Since I came to town in late August last year, one of my first outdoor gardening endeavors thus far has been to get the directors' ok to plant salad fixins' in the two large urns outside the school. It has been almost a week since I did that. After amending the dirt with potting soil, horse dung and some sawdust, I planted seeds with the help of a dorm student. I have been diligently checking and watering the urns daily, garnering some strange looks from the school workers and much curiosity from the children. I am anxiously awaiting the emergence of some green any day now! (provided all the seeds have not been pecked out and eaten by the birds I have witness feasting there...)
The compost bins, thrown together with the assistance of some of the Eco club members are another project that some folks seem to be interested in. While adding my own compost scraps to the pile yesterday, I noticed that one of the other bins is now being filled with veggie peelings, mostly from potato's. These I am pretty sure can only be from the school cooks..yea!

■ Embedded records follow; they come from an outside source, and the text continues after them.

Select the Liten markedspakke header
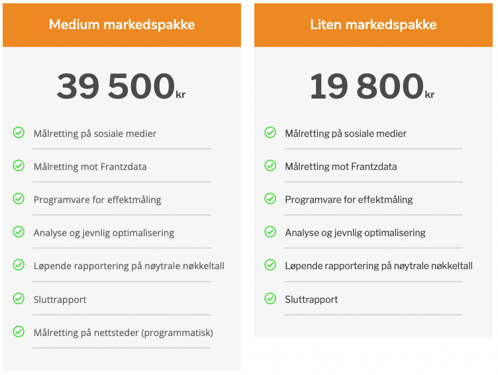This screenshot has width=498, height=375. click(x=374, y=25)
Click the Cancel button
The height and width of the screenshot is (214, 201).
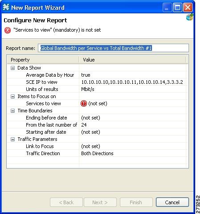point(172,202)
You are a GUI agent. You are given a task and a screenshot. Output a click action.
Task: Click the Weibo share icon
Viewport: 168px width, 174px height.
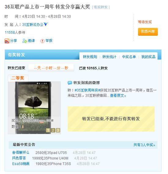[x=7, y=41]
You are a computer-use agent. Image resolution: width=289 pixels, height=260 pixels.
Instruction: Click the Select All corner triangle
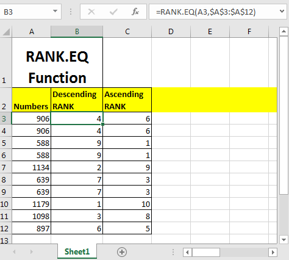(6, 32)
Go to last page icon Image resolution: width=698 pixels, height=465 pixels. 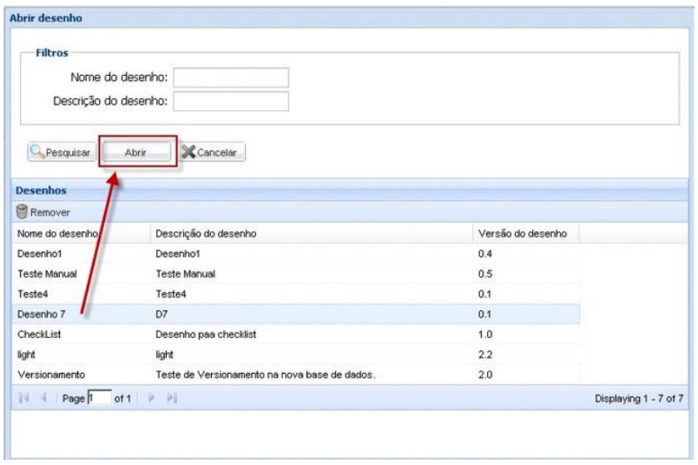click(x=171, y=398)
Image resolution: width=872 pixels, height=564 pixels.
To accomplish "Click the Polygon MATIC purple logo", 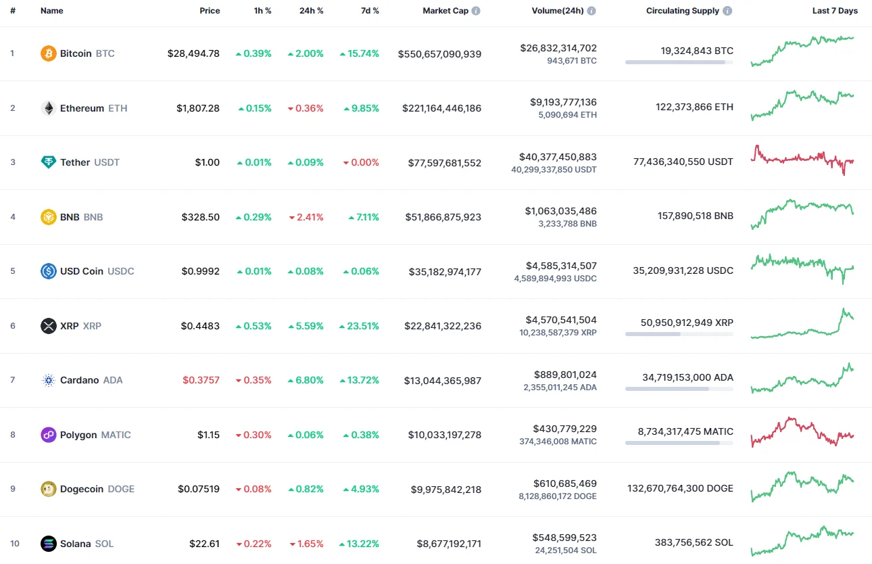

What excitement to know that some Mongolians are willing to try this weird idea of mine out!
My enthusiasm really jacked up my mood yesterday. The pleasant weather also helped me feel fine and I spent several hours and many trips hauling bags of dung I had found from at the stream bed to the fenced in garden bed areas in front of the dormitory. There I dumped this dung, not bothering to scatter it, or to get my shovel from home and bury it.
As a farm girl, I understand the usefulness of manure as a fertilizer. Farmers worldwide know how beneficial animal dung can be! In some countries, such as China, the use of "night soil" is employed to boost crop growth . Here in Mongolia, animal dung is most frequently used as fuel for ger stoves; especially in areas where wood is not readily available, i.e. a majority of the country. Some of this dung I found even appeared to be from a stall with partially decomposed straw combined with it. The perfect combination for helping this rocky, sandy dirt produce better crops! I erroneously thought others would see this dung as exciting and beneficial as me!
What a rude awakening I had today on my way past the dorm to the monastery where I assist with the Saturday afternoon English class, when I saw all my dung was gone!! Who would ever think in a country where garbage, broken glass, discarded clothing and all sorts of trash are frequently found lying around that some animal dung thrown into a dirt bed would be offensive. Outraged, confused and pissed off, I went to class, vented to my monk friend and called Oyun.
After class I met with her and one of the dorm teachers. Apparently as part of the great weather spring clean up the school director told all the foreign language teachers to clean all the sh*% out of the beds in front of the dorm building. Ugh....there is not a heavy sigh heavy enough to convey my anger at myself for not burying that crap!
There appeared to be confusion as to why I might need the dung when we are attempting to make compost. I explained that the compost won't be ready for months and the only way we can get this dirt to grow stuff is through enriching it with dung! Ah, ha... that's all I needed to do was explain this basic fact. I did notice today that there is a little less trash around the school building; trash cans are still on my radar!